PROVIDED TEXT:
>> begin
Financial planners can assist not only in achieving goals, but in identifying and refining them as well.  There is no one, or even three -size fits all solutions when it comes to financial planning.  A skilled fee-only advisor will listen to your needs and customize a plan specific to your unique goals.

Financial planning encompasses a broad spectrum of skills and knowledge.  Qualified financial planners come from a variety of backgrounds (education, certifications, and experience).  To select and manage the appropriate investment vehicles to achieve your goals, financial planners must be knowledgeable in numerous business, investment, and tax disciplines.
- Selecting appropriate investments based on type of income, risk/return, investment horizon
- Constructing portfolios to minimize nonsystematic (diversifiable) risk
- Analyzing portfolio performance
- Assisting in debt management (credit cards, mortgages)
- Tax planning (timing, estate planning, social security, tax-preferred savings)
- Other expertise (business management, insurance, and much more)

Is Financial Planning Cost-effective?  You’ve heard the saying, you generally get what you pay for!  The right advisor can help you determine the level of planning appropriate for you, bring you peace of mind, and provide objective insight on important decisions.  By reducing risk and increasing return, good financial planners should generate portfolio revenues several times in excess of their fees. With a solid financial plan in place, you’ll be able to focus on tasks you do best, earn more instead of spending less, spend more quality time with friends and family and enjoy a good night’s sleep.
>> end
Lines of data:
>> begin
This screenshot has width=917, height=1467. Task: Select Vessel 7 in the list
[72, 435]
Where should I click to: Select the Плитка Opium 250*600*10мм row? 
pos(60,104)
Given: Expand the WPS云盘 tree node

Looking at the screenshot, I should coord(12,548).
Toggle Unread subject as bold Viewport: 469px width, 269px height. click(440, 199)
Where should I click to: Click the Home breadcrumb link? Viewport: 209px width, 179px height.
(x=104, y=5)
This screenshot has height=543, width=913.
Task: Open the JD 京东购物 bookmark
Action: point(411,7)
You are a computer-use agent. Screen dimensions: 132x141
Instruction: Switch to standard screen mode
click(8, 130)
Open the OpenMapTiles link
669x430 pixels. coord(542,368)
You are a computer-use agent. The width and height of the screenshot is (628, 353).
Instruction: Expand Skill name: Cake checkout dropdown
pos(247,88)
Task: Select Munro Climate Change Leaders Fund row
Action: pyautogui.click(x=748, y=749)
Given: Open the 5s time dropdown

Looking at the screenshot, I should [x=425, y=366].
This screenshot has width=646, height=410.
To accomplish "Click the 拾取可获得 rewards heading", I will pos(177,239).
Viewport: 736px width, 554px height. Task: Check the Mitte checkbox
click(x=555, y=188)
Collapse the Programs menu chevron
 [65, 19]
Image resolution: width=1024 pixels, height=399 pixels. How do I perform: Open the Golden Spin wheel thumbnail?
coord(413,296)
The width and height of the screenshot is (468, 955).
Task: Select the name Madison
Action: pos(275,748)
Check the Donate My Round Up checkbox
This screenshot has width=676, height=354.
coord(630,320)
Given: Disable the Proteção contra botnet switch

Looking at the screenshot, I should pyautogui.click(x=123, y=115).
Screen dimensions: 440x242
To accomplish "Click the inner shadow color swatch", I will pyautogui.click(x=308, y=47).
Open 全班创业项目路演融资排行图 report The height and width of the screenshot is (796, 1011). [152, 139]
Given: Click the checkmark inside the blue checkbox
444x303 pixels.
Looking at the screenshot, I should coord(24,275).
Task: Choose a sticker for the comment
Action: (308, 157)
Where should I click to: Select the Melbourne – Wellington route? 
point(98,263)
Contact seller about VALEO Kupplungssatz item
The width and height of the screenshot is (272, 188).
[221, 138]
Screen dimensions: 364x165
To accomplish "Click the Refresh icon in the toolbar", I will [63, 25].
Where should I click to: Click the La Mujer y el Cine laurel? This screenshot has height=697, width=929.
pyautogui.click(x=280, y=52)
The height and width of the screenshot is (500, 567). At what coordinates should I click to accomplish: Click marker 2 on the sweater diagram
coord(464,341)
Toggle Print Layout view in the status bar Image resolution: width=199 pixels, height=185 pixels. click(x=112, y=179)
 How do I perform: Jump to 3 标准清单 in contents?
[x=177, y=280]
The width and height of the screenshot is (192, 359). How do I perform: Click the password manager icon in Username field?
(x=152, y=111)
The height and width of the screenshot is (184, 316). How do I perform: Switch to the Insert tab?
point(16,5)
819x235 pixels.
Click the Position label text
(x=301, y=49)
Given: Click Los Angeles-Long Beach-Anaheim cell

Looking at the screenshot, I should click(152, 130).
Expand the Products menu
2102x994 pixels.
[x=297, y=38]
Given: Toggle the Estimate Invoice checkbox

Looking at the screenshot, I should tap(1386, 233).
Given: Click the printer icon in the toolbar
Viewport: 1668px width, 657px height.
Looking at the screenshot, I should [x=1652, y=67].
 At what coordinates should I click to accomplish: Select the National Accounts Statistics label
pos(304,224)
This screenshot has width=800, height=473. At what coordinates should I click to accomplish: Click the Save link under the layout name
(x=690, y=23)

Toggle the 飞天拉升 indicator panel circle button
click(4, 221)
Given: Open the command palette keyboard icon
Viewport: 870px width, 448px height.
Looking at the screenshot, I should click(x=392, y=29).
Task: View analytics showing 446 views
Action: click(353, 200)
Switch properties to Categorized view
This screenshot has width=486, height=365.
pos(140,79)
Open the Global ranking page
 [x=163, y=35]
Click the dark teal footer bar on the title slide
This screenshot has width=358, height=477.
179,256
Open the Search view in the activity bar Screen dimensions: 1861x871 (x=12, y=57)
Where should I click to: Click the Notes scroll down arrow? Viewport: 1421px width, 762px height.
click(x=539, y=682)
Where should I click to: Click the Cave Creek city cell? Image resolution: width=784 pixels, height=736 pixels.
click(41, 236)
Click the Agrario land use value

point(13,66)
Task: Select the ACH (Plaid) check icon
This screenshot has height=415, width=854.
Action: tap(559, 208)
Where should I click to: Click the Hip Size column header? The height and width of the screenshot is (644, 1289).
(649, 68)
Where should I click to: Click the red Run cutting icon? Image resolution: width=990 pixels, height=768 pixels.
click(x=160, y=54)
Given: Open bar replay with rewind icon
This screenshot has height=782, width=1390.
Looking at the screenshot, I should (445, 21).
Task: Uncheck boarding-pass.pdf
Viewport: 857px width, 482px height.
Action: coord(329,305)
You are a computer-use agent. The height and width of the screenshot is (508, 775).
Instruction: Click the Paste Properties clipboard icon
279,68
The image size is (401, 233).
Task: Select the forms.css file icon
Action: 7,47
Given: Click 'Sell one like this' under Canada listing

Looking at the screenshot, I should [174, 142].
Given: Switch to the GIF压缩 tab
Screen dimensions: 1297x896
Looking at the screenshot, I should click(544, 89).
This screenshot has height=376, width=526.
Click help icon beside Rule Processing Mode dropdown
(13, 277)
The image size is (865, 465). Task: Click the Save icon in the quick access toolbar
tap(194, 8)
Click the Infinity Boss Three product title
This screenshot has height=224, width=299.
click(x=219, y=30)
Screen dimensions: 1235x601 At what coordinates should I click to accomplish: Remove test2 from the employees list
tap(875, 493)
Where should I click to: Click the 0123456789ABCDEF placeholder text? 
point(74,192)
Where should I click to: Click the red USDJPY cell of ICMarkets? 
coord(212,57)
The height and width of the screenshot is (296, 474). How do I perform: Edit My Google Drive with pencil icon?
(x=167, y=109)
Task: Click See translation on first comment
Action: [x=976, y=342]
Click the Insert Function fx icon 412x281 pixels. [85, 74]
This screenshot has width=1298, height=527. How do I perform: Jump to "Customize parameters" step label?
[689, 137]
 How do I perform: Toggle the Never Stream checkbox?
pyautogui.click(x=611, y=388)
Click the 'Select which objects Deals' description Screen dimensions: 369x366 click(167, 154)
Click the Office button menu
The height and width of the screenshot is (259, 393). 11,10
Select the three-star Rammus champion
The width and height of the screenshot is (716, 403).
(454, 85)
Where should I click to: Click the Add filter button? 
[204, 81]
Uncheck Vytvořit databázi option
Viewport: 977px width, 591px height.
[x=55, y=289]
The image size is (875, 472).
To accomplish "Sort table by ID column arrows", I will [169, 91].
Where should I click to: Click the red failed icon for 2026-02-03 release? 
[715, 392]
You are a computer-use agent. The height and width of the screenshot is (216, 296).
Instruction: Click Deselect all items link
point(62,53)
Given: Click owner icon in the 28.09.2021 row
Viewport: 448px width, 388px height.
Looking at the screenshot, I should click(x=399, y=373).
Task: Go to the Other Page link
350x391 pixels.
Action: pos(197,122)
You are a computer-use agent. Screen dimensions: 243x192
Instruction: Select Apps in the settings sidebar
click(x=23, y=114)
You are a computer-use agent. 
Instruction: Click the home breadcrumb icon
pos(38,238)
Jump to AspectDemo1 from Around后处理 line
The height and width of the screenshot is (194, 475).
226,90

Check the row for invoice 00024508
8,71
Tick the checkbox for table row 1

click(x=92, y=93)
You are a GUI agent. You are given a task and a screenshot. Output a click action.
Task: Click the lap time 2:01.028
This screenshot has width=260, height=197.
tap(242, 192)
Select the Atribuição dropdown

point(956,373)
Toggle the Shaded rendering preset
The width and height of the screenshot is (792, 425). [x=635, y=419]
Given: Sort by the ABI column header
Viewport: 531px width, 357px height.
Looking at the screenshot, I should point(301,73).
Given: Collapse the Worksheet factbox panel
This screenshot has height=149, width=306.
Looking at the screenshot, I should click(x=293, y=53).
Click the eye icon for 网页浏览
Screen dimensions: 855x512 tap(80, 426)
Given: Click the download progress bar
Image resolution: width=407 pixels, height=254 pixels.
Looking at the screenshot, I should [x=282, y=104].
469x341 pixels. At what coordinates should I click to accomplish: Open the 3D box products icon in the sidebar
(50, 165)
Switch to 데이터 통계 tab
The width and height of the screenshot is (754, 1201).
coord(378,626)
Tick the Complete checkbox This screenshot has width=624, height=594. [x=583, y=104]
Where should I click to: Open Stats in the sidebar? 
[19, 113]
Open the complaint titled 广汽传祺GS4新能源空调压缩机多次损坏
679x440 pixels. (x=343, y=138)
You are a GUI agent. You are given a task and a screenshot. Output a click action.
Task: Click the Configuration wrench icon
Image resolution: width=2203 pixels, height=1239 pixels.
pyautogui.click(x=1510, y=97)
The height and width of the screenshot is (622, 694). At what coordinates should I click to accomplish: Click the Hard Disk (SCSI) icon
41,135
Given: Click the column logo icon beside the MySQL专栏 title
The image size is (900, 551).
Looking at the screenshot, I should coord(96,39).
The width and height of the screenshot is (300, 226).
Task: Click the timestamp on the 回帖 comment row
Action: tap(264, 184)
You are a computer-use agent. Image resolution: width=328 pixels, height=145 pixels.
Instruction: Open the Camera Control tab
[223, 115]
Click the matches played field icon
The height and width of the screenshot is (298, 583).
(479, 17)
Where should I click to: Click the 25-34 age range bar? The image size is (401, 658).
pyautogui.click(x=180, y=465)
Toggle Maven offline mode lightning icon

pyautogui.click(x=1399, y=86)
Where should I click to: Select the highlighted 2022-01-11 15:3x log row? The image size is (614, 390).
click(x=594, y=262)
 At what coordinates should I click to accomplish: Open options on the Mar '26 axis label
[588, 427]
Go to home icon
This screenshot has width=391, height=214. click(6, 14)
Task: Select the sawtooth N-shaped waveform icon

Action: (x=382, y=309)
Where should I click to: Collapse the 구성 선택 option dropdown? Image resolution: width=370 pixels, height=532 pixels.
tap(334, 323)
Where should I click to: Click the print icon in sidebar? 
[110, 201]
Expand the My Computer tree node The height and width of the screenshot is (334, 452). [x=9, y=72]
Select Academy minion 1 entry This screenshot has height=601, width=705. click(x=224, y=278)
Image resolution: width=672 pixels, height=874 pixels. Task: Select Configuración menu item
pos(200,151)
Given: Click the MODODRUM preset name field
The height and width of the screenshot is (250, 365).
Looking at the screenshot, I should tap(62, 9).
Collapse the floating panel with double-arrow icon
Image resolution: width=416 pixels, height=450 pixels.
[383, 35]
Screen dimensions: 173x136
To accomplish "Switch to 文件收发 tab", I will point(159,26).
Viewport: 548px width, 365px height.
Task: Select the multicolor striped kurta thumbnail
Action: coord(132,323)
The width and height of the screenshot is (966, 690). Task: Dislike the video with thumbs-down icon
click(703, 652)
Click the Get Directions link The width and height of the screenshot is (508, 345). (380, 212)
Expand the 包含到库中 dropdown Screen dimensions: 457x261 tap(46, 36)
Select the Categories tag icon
>> end
SHORT TASK:
Write a continuation of the passage about financial planning, starting right after its last sentence.

RESPONSE TO THE TASK:
Already Have a Financial Planner?  The sooner you start planning, the better – talk to your kids about planning and start contributing to their savings today.  They could potentially put up to $5,000 of earned income into a Roth IRA annually and benefit from a lifetime of tax-free earnings.

What About Your Parents?   If your house is already in order, you might consider asking your parents and relatives if they have someone to help with retirement planning and investments.  Studies suggest cognitive abilities peak between the ages of 50 and 60.  It is important to develop and implement a plan, as well as consider an advisor, while you are still sharp as a tack.  Having a financial planner can help mitigate increased susceptibility to fraud and abuse, as well as the natural psychological resistance to preparing for one’s own cognitive decline.  Estate planning and regular check-ups are two valuable advisor services to keep elderly investors involved in maintaining a solid financial plan. And it’s never too early to start discussing retirement with your kids!  Remember, the best time to start planning for the future is today.